ИСХОДНЫЙ ТЕКСТ:
==============================
Андрей Снесарев - Невероятная Индия: религии, касты, обычаи
Внешне безразличный ко всему, что происходит вокруг, факир тем не менее — острый наблюдатель; он внимательно следит за людьми и событиями и часто хитро умеет, выглядывая из своего одинокого угла, примирить споры, требующие глубокого знакомства с обстановкой, выручить людей из затруднительного положения, указать место пропажи и т. д. Иногда как бы вдруг он налагает на себя обет молчания и выдерживает его с фанатическим упорством до семи лет или же предпринимает путешествие к святым местам Индии, что может включать в себя расстояния от Бадринатха[113] у ледниковых долин Гималаев до омываемых морем берегов Западной Дварки[114] или до знойных пространств Рамешварама[115] на дальнем юге. И эти пространства во много тысяч верст факир пройдет пешком, с четками в руках, один, без традиционной свиты поклонников. Вся его жизнь — загадка для посторонних, а его существование в наше время для поверхностных наблюдателей индийской жизни еще большая загадка. Конечно, этот фанатик и маньяк, практически глубокий бездельник, не заслужил бы и строчки внимания, если бы он не был идеалом для народной массы, направляющим мечты и верования людей.
==============================
ИЗВЛЕЧЁННЫЕ ДАННЫЕ:
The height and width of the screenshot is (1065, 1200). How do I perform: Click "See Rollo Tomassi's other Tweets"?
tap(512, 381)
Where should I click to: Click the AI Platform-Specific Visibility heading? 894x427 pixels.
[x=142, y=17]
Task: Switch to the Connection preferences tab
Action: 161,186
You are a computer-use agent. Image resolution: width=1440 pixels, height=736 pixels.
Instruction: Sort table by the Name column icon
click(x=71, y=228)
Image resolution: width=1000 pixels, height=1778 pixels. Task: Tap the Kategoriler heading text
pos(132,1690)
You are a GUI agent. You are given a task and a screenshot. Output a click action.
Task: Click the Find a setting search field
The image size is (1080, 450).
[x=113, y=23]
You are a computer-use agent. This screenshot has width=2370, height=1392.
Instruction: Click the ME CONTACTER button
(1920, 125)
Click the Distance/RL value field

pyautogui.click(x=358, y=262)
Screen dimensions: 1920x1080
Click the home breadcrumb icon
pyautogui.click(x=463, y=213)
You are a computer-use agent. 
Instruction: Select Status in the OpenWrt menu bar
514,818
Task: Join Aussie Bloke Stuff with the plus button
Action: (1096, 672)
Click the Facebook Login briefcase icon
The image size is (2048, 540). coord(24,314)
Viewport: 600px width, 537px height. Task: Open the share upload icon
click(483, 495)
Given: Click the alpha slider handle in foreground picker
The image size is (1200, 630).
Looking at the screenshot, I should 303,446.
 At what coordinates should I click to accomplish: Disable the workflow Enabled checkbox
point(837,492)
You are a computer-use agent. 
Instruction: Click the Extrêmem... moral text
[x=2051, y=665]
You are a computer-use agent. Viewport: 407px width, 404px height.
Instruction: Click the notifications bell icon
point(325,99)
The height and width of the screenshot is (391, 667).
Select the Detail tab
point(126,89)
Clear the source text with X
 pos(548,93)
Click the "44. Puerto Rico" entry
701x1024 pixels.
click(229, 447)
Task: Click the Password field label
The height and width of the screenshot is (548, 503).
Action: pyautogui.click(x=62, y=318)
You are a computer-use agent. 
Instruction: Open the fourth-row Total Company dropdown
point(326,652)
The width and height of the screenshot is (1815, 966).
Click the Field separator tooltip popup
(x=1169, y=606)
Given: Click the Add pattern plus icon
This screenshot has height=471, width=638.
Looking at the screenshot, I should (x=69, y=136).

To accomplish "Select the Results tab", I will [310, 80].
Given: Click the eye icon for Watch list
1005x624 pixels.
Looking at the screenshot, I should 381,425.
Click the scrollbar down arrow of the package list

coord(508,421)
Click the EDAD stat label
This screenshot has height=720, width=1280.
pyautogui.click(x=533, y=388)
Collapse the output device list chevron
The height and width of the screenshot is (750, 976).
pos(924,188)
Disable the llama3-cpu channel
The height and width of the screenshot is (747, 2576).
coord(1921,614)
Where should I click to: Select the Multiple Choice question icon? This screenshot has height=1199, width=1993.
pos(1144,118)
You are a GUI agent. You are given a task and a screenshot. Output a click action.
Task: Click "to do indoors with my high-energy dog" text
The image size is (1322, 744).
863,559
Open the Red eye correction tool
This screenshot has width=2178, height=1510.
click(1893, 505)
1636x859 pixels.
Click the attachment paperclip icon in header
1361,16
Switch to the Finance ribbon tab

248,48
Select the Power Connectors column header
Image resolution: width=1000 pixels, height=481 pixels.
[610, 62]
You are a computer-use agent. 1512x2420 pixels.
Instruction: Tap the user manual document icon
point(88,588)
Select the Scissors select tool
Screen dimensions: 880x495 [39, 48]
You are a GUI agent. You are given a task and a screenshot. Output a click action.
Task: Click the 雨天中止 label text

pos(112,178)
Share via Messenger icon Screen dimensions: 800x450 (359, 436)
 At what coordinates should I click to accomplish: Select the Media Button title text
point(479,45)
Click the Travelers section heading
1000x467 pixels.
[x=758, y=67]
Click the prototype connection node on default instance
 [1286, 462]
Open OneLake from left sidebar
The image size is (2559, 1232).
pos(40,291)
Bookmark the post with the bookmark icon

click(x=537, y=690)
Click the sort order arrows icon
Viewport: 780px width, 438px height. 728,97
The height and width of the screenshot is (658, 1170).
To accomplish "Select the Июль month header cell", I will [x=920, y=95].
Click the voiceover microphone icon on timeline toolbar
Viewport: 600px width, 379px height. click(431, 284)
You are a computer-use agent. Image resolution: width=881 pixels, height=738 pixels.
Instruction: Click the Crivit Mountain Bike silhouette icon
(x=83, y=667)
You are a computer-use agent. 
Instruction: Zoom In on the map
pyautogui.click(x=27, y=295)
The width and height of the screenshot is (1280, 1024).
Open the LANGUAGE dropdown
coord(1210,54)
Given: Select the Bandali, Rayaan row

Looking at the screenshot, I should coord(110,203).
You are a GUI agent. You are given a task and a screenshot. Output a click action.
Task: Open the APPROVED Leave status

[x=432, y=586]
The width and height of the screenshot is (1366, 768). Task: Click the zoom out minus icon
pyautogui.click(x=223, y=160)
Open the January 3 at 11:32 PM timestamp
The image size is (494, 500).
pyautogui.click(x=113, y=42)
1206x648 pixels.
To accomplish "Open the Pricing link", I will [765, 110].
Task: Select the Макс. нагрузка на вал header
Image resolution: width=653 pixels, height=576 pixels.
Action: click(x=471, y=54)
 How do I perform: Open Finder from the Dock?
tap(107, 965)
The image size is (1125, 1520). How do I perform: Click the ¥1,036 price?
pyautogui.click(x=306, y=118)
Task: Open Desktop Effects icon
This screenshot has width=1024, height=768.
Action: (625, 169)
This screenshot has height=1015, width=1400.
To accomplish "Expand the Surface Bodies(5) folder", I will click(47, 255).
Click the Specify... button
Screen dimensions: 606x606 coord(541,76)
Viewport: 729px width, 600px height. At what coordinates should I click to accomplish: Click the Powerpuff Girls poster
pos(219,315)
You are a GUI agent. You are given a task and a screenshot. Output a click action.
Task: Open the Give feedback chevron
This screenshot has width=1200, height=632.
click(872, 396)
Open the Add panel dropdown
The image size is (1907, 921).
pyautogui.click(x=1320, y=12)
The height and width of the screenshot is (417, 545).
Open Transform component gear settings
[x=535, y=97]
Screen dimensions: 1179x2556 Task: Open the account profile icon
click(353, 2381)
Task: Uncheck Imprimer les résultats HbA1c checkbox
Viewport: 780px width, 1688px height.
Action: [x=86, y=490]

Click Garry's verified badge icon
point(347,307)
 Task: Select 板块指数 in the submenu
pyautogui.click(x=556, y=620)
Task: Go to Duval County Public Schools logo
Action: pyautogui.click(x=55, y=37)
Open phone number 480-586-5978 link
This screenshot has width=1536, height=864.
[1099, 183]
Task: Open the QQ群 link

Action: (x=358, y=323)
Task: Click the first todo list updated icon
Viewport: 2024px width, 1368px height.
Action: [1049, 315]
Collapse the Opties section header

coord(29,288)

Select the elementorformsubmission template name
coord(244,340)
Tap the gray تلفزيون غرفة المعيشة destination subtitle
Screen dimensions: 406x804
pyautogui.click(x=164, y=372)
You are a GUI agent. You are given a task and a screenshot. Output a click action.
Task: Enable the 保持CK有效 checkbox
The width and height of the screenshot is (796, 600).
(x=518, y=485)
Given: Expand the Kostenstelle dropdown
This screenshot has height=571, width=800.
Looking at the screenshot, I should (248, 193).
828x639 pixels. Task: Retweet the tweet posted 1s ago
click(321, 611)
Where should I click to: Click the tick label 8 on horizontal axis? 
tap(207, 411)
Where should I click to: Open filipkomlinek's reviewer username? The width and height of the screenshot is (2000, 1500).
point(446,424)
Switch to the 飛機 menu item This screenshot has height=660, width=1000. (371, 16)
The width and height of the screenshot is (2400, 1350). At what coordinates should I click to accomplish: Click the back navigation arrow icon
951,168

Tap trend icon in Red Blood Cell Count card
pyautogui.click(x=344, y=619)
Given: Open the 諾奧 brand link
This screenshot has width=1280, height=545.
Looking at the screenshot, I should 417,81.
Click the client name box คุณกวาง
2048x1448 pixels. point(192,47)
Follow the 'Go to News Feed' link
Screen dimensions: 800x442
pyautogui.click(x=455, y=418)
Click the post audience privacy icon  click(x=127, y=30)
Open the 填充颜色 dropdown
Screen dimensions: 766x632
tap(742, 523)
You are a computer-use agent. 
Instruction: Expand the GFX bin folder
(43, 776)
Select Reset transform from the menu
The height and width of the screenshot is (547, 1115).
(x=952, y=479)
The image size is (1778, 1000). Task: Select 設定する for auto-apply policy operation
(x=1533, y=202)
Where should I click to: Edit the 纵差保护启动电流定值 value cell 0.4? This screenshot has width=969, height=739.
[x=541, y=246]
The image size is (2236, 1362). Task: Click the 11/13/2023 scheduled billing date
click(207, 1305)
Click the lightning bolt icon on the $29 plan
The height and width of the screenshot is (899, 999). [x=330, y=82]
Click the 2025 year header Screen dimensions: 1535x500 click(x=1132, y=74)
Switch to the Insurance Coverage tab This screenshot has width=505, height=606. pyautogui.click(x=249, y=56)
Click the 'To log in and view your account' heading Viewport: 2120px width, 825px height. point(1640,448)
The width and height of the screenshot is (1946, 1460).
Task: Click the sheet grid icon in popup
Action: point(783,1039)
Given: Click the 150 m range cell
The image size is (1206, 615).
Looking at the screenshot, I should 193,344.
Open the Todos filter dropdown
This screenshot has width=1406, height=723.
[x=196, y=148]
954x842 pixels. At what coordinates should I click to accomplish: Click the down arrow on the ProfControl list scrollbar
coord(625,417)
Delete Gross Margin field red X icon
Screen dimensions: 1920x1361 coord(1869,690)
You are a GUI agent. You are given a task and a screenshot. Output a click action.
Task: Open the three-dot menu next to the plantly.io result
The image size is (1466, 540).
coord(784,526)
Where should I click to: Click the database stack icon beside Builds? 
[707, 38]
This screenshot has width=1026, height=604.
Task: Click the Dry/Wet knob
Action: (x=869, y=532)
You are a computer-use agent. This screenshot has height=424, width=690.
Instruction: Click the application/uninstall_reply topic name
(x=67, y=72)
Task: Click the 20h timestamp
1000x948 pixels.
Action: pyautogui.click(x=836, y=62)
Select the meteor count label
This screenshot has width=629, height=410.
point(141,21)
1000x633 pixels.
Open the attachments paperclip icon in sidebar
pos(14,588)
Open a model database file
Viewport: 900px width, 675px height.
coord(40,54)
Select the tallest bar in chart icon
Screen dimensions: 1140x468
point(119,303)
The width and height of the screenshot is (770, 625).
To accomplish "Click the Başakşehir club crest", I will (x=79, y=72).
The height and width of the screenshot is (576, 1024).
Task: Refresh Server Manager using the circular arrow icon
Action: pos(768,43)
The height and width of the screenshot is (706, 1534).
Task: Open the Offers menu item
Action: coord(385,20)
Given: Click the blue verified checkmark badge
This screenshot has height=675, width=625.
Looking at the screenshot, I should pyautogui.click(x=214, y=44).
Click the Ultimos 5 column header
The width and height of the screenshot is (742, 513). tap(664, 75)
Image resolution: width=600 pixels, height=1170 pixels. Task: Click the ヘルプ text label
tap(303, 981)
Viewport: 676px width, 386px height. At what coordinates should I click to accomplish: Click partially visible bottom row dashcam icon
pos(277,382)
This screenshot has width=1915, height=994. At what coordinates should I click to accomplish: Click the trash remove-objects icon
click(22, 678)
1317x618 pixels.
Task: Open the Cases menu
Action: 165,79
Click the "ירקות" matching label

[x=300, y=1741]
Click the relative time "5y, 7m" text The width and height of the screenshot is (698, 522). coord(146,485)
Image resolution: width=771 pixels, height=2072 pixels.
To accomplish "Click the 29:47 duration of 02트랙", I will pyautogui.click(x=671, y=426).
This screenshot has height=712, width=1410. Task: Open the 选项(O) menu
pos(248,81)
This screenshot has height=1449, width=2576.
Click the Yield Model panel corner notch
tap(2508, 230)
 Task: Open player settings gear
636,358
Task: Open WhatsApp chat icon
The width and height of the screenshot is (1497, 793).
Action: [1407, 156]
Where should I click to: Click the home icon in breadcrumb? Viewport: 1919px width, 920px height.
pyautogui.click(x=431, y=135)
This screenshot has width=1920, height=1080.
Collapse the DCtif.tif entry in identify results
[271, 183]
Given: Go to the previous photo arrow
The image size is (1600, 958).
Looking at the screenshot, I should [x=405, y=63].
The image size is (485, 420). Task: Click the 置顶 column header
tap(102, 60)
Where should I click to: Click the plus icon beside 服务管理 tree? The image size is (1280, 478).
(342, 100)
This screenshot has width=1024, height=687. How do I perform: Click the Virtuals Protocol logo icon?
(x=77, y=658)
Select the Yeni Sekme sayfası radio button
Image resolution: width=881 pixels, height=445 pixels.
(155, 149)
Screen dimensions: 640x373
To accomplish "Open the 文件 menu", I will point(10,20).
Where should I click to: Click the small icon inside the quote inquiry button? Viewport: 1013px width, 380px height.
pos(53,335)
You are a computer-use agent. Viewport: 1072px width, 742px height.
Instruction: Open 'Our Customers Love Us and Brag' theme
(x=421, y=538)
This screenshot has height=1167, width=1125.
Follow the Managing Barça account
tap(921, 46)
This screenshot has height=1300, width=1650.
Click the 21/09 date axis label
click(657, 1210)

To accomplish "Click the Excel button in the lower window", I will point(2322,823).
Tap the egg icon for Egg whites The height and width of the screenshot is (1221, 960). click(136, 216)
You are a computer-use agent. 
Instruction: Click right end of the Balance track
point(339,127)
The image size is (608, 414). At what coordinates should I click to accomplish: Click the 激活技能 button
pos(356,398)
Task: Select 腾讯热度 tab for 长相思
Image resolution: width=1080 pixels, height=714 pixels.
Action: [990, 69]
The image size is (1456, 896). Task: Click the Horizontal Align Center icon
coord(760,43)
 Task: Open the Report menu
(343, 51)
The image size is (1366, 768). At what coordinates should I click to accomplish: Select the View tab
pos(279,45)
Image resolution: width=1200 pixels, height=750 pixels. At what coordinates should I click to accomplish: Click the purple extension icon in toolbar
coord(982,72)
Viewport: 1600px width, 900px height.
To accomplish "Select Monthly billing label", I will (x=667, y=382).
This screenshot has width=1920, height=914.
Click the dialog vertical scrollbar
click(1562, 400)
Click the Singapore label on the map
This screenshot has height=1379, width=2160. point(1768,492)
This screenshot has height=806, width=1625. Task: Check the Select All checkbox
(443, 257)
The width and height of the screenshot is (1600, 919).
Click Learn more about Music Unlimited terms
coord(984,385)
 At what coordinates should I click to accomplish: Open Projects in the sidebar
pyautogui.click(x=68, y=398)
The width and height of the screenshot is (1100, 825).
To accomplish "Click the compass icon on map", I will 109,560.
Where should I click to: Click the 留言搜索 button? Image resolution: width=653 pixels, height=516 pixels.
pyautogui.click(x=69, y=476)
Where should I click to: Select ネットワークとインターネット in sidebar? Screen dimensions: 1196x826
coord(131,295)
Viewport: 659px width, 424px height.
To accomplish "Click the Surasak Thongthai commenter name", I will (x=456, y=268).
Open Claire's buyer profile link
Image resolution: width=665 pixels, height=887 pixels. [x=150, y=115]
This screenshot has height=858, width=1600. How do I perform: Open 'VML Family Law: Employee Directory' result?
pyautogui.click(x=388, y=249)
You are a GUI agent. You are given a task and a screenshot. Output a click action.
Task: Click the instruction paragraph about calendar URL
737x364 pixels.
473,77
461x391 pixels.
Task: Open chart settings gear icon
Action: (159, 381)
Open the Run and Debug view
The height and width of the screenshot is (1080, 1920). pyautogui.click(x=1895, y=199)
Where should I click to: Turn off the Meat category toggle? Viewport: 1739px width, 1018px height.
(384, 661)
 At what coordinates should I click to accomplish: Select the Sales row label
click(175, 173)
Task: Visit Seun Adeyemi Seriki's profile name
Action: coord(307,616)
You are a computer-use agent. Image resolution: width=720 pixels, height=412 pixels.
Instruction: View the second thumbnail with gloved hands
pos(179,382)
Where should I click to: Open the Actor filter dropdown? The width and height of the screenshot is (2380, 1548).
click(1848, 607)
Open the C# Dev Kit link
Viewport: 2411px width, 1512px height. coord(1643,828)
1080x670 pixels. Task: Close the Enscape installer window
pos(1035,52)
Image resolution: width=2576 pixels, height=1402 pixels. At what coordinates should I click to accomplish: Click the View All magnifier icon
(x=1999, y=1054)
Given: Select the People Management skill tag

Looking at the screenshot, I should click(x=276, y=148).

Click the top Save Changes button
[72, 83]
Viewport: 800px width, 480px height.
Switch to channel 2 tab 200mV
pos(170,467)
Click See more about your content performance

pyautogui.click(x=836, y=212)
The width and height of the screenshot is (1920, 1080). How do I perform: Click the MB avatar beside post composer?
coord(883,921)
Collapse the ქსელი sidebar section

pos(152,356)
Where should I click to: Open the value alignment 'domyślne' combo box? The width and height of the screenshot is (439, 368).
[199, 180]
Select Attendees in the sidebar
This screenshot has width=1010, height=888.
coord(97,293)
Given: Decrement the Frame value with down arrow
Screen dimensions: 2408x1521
==============================
ЗАДАНИЕ: Выпишите полностью и дословно приведенный выше текст о факире.

ОТВЕТ:
Андрей Снесарев - Невероятная Индия: религии, касты, обычаи
Внешне безразличный ко всему, что происходит вокруг, факир тем не менее — острый наблюдатель; он внимательно следит за людьми и событиями и часто хитро умеет, выглядывая из своего одинокого угла, примирить споры, требующие глубокого знакомства с обстановкой, выручить людей из затруднительного положения, указать место пропажи и т. д. Иногда как бы вдруг он налагает на себя обет молчания и выдерживает его с фанатическим упорством до семи лет или же предпринимает путешествие к святым местам Индии, что может включать в себя расстояния от Бадринатха[113] у ледниковых долин Гималаев до омываемых морем берегов Западной Дварки[114] или до знойных пространств Рамешварама[115] на дальнем юге. И эти пространства во много тысяч верст факир пройдет пешком, с четками в руках, один, без традиционной свиты поклонников. Вся его жизнь — загадка для посторонних, а его существование в наше время для поверхностных наблюдателей индийской жизни еще большая загадка. Конечно, этот фанатик и маньяк, практически глубокий бездельник, не заслужил бы и строчки внимания, если бы он не был идеалом для народной массы, направляющим мечты и верования людей.